EXERCISE:
Return every line in the records below that contains the word "plus".

RAW RECORDS:

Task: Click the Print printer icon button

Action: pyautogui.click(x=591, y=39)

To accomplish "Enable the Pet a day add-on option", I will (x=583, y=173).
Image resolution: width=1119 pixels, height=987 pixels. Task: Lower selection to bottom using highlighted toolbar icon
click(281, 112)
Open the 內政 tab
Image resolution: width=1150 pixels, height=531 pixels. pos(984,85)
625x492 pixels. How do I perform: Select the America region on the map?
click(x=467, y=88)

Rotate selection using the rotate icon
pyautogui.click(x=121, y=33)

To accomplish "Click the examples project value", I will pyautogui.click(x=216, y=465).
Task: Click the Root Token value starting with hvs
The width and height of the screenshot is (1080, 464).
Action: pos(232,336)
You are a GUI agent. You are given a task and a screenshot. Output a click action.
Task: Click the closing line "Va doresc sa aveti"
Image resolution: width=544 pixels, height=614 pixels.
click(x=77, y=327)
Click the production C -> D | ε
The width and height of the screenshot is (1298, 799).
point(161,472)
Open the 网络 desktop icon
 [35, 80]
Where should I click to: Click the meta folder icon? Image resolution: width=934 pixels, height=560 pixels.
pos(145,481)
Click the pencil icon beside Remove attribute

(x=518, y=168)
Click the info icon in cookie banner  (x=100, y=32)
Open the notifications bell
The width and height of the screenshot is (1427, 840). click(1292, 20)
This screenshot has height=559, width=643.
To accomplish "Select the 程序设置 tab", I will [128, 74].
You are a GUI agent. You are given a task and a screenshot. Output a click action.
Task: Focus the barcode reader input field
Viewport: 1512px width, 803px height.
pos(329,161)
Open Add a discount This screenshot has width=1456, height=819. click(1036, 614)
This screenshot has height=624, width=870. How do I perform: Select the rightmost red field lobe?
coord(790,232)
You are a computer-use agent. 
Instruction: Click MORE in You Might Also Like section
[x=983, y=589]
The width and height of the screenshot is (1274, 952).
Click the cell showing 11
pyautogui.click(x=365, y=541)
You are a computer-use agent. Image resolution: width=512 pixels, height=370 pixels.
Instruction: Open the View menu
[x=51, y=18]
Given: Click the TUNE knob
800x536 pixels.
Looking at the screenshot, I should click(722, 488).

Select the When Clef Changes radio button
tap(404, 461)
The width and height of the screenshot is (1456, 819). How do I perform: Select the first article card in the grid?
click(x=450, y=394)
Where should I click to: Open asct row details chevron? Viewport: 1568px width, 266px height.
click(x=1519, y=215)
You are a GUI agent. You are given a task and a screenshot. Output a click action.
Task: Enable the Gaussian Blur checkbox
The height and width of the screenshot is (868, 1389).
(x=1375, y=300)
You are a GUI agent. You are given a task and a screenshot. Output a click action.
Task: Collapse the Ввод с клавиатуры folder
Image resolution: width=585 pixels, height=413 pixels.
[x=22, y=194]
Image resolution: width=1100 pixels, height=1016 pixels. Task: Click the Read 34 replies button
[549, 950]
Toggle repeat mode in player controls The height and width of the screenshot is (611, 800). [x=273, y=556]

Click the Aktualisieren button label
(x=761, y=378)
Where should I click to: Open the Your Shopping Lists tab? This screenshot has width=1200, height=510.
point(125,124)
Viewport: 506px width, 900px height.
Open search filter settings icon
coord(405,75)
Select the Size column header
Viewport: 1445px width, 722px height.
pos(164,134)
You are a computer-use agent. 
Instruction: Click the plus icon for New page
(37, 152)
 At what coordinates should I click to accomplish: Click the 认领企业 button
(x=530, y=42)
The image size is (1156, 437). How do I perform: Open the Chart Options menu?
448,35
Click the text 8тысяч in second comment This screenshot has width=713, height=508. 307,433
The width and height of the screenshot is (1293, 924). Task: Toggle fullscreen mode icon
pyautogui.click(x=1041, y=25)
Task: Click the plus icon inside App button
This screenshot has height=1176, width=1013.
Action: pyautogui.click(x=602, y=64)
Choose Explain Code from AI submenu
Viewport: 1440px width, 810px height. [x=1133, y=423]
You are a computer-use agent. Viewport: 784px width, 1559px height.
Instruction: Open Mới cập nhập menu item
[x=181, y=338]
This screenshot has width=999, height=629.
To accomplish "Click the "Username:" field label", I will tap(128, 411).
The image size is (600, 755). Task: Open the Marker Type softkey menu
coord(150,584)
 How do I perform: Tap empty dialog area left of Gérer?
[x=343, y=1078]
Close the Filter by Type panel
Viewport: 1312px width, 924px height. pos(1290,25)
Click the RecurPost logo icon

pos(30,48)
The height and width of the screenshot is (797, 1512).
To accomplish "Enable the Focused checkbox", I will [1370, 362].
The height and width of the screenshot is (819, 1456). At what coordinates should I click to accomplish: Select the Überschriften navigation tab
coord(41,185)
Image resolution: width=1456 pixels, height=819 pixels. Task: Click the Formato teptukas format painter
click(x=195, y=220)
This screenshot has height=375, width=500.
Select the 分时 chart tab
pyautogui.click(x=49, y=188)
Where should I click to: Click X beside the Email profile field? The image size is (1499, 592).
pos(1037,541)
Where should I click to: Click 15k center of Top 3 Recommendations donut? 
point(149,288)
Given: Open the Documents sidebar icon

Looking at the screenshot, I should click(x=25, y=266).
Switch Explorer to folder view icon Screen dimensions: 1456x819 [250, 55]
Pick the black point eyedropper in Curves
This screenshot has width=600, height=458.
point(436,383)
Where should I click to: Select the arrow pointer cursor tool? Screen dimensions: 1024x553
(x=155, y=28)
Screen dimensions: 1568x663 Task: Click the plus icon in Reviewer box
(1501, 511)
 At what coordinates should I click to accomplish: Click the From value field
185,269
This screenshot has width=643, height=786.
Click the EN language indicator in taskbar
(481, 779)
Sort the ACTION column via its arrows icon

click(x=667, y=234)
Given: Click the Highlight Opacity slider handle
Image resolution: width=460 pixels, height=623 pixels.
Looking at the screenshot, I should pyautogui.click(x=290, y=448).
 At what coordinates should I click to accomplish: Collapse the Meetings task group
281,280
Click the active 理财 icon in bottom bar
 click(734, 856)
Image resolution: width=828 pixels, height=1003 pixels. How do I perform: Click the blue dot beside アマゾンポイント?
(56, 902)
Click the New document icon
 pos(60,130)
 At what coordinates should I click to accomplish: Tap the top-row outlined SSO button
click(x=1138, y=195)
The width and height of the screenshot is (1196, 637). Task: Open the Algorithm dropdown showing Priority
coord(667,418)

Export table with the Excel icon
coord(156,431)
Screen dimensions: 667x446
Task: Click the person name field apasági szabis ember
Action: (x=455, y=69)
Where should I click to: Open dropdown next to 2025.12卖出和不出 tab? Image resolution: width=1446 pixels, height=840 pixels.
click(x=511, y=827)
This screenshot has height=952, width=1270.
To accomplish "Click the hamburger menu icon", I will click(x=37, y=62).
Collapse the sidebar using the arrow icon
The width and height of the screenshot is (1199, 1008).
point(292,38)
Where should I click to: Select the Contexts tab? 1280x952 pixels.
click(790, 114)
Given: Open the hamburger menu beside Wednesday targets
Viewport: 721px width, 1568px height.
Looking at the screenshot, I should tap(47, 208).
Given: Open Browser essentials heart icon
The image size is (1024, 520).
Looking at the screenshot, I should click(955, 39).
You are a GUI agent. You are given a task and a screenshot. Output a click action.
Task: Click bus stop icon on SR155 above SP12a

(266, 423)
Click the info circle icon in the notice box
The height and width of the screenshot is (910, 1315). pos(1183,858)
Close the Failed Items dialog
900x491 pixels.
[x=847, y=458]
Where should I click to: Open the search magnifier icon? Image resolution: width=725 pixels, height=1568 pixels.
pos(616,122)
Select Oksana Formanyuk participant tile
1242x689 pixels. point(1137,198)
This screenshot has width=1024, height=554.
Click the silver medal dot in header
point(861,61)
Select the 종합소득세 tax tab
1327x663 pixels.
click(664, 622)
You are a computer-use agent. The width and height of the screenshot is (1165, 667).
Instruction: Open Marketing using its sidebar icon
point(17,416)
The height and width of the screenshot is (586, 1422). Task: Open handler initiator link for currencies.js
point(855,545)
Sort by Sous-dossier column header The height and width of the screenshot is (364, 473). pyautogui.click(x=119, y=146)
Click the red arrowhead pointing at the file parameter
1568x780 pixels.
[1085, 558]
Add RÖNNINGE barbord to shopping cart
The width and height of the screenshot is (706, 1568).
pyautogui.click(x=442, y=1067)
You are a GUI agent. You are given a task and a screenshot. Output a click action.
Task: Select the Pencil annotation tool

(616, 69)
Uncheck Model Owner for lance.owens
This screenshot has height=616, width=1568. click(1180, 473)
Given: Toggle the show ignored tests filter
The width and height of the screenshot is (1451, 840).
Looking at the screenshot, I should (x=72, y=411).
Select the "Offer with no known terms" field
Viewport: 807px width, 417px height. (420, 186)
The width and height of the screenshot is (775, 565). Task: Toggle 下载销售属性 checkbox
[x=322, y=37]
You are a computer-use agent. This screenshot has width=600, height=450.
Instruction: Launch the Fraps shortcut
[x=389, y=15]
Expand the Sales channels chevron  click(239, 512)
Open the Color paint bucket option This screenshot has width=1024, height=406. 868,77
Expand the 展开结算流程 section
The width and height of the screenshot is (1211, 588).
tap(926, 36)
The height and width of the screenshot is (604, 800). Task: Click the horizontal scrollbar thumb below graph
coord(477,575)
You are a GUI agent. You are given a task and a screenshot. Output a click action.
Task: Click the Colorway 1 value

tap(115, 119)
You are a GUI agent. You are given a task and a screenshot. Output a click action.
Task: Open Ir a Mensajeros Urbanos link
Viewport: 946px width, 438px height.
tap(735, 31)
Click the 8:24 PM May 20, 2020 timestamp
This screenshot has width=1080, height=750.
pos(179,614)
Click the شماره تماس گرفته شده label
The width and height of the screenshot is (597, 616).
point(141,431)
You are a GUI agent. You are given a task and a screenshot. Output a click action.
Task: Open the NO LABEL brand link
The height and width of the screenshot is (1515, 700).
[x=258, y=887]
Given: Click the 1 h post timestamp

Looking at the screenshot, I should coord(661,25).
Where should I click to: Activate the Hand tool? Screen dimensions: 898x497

THE OUTPUT:
Instruction: Click the plus icon for New page
Task: Click the plus icon inside App button
Screen dimensions: 1568x663 Task: Click the plus icon in Reviewer box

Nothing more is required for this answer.